→ **Source information**
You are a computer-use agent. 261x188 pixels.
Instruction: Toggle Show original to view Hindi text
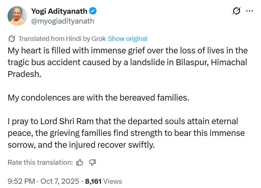(x=128, y=39)
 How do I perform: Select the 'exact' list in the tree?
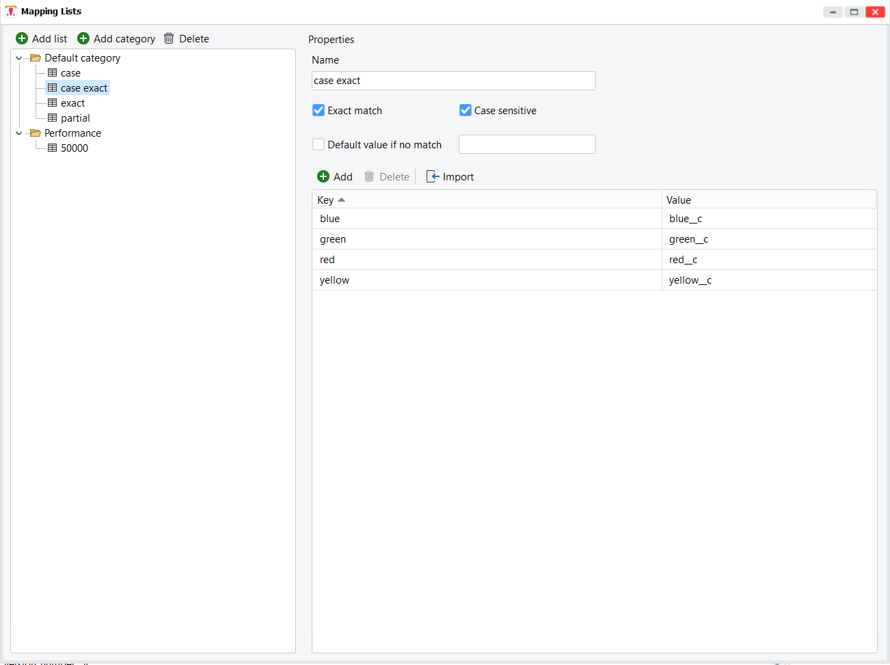tap(72, 103)
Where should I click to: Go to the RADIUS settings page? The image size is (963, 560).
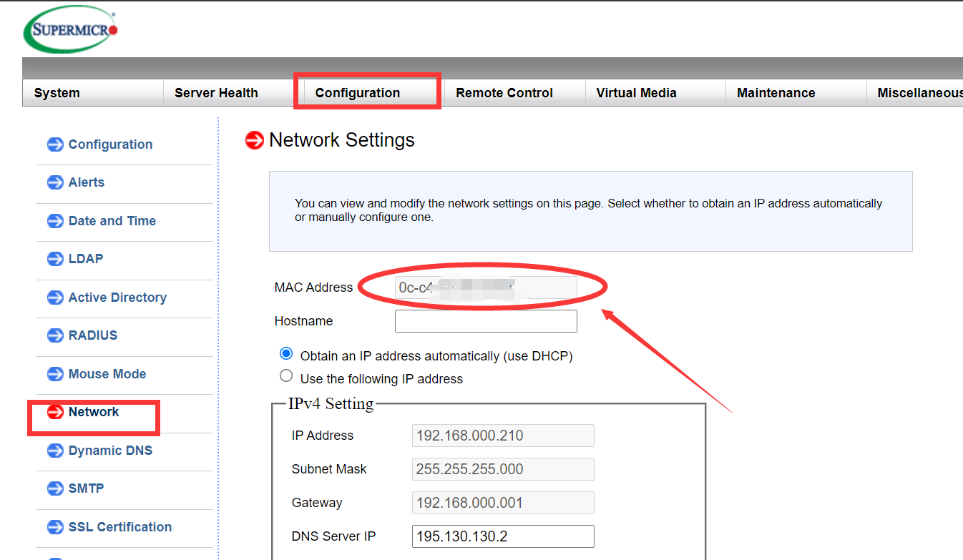click(92, 335)
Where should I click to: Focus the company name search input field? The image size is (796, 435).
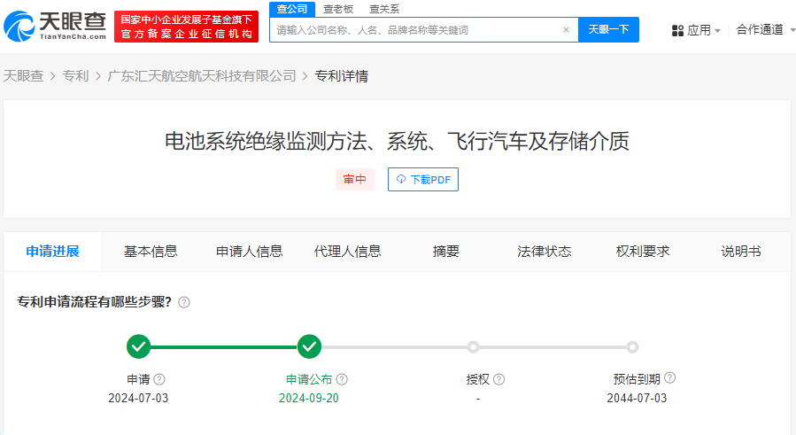[416, 30]
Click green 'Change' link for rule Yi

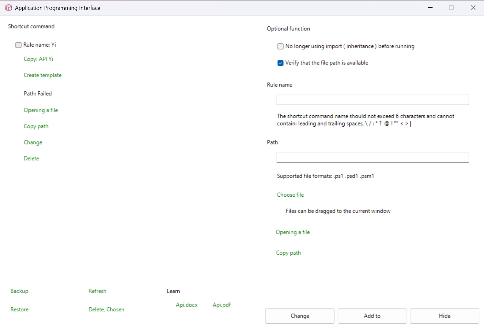pos(33,142)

→ **Exercise requirements**
The data is to be restated word for word, with any pictures set aside.

→ **Your solution**
You are a computer-use agent. 261x188 pixels.
Instruction: Toggle Show original to view Hindi text
(x=128, y=39)
 How do I perform: Select the 'exact' list in the tree?
tap(72, 103)
Where should I click to: Go to the RADIUS settings page? The image size is (963, 560).
click(92, 335)
Where should I click to: Focus the company name search input field? The image size is (796, 435).
[416, 30]
Click green 'Change' link for rule Yi

pos(33,142)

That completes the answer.